The clothing had long since rotted away.

  It was a male this time; Harvey would certainly have pointed out the overhanging brow ridge, the sturdy mastoid processes, and the rectangular orbits of the skull. And through a net of straw-colored root tendrils, much of the pelvis could be seen. That too was distinctively masculine. Gideon didn't have to apply the anthropologist's literal rule of thumb for the greater sciatic notch—(stick your thumb in it; if there's room to wiggle it, it's female; if not, it's male)—to see that there was hardly room for a pinky, let alone a thumb. Besides, a disc of obsidian gleamed darkly in the dark tangle beneath the skull, and it was the stern Bishop Landa himself who had noted disapprovingly that “the men, and not the women, wear mirrors in their hair."

  It seemed to be a man of middle age. Too early yet to come up with anything precise, but the cranial sutures were almost obliterated except for a few spots on the Iambdoid, so he had probably been in his forties anyway, an estimate supported by the carious, deeply worn brown teeth. (The Maya had lived on stone-ground corn—which meant that they consumed a lot of corn-ground stone as well—and the result was molars that were often eroded to raw little stumps by the time they were thirty. Anyone who thought that dental cavities had come in with refined sugar had never seen an early American Indian skull.)

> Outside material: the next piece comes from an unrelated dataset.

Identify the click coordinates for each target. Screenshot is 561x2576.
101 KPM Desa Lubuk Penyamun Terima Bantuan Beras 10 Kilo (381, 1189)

  He took half-a-dozen flash pictures with the Minolta single-lens reflex and made a quick sketch. Then he turned the skull to see the face better, cringing a little at the sight of the snaky, freshly severed roots bursting from the eye sockets, as in an edifying carving on a medieval coffin. The struggling roots had first pried the bones in and around the sockets apart, then gripped them firmly where they were, so that the face of the skull seemed out of focus, with some parts of it closer than others.